En France, le 7 juin dernier il a été installé un groupe de travail baptisé « Flex fuel 2010 » dirigé par l'ancien champion du monde de formule 1, Alain Prost. Selon « Ecofinance » du confrère Jeune Afrique (JA), sa mission est d'identifier une alternative « durable » et « crédible » au pétrole.
Aux Etats Unis, l'équipe de Georges W Bush issue du lobby pétrolier, a annoncé un programme de recherche de 150 millions de dollars US pour trouver le moyen de fabriquer de l'éthanol à partir du bois, pour que la première puissance du monde ne soit plus droguée par le pétrole moyen-oriental, rapporte JA.

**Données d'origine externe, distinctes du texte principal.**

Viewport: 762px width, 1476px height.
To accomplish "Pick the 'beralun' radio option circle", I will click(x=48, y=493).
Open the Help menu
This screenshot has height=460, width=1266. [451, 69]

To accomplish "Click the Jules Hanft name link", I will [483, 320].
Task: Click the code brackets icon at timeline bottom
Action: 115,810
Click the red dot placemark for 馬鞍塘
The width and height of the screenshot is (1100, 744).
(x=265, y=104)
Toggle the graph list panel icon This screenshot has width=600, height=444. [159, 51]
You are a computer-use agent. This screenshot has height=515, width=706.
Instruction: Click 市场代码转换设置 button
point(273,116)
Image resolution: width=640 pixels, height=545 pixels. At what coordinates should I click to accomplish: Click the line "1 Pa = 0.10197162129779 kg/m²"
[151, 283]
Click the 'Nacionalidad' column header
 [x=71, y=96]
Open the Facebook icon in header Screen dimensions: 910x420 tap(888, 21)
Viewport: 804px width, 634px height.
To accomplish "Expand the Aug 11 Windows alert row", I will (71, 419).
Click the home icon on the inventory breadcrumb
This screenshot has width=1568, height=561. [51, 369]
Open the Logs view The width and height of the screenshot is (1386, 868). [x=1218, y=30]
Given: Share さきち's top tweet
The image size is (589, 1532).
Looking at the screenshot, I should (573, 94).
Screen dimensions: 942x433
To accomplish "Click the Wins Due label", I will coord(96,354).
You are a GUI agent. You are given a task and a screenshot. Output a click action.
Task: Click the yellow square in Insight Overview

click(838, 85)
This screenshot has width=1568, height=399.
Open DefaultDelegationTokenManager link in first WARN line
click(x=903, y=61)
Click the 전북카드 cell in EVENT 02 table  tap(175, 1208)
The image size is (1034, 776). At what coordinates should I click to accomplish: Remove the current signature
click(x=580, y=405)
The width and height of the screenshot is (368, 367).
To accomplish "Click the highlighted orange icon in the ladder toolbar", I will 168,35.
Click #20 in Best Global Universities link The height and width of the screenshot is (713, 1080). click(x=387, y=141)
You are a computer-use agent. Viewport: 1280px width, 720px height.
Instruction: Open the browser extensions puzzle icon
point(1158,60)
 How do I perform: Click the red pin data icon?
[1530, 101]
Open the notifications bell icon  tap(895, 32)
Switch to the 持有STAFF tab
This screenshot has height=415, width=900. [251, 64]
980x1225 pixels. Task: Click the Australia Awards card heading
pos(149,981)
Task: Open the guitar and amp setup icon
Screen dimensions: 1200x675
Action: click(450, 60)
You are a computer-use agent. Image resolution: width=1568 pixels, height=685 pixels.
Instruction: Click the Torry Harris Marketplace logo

La Chine, L'Afrique du Sud, la Malaisie et la Suède, poursuivent le développement de leurs capacités de production des Biocarburants. Volkswagen annonçait le 5 juin, qu'il ne produirait plus au Brésil que des véhicules capables de rouler indifféremment à l'essence ou à l'éthanol.
Le fondateur de Microsoft, Bill Gates, a placé 80 millions de dollars US dans un projet d'éthanol, tout comme Richard Branson, patron de Virgin, qui a créé une filiale, Virgin Fuel, et dépensera 300 millions de dollars US en trois ans, dans l'éthanol.
Ce carburant vert issu des végétaux, permettent de réduire l'émission des gaz à effets de serre, comme l'oxyde de carbone. On estime que l'utilisation de ces carburants d'origine végétale dans les moteurs des voitures et des camions, contribue entre 2,5 et 3,5 fois moins au réchauffement de l'atmosphère que l'essence ou le gazole, en plus des emplois agricoles à créer.
Les principaux producteurs des biocarburants éthanol (canne, betterave, maïs, blé) et qui est utilisé pur ou mélangé dans les moteurs à essence, sont les Etats-Unis et l'Afrique du Sud. Ce bio-carburant fabriqué à base d'huiles comme (colza, tournesol, palme soja, coprah, voire avec des huiles de friture) est mélangé au gazole et réservé aux moteurs diesels. Ce biodiesel a les faveurs de l'Europe, où l'Allemagne et la France sont les principaux producteurs.
Ces biocarburants ne représentent que près de 2% de la consommation mondiale actuelle car ils posent des problèmes encore mal résolus. Techniquement, les moteurs à essence et diesels acceptent environ 10 à 15% de biocarburants mélangés au carburant fossile sans transformation particulière.
Dans les vingt prochaines années, la dépendance de l'occident à l'égard des principaux pays producteurs du Golf, Iran, Irak, Koweït, Arabie Saoudite et les Emirats Arabes Unies, va pratiquement doubler, dans la mesure où la part de ces pays dans la production pétrolière mondiale passera d'un quart à près de la moitié, il y a des raisons pour un engouement Guinéen.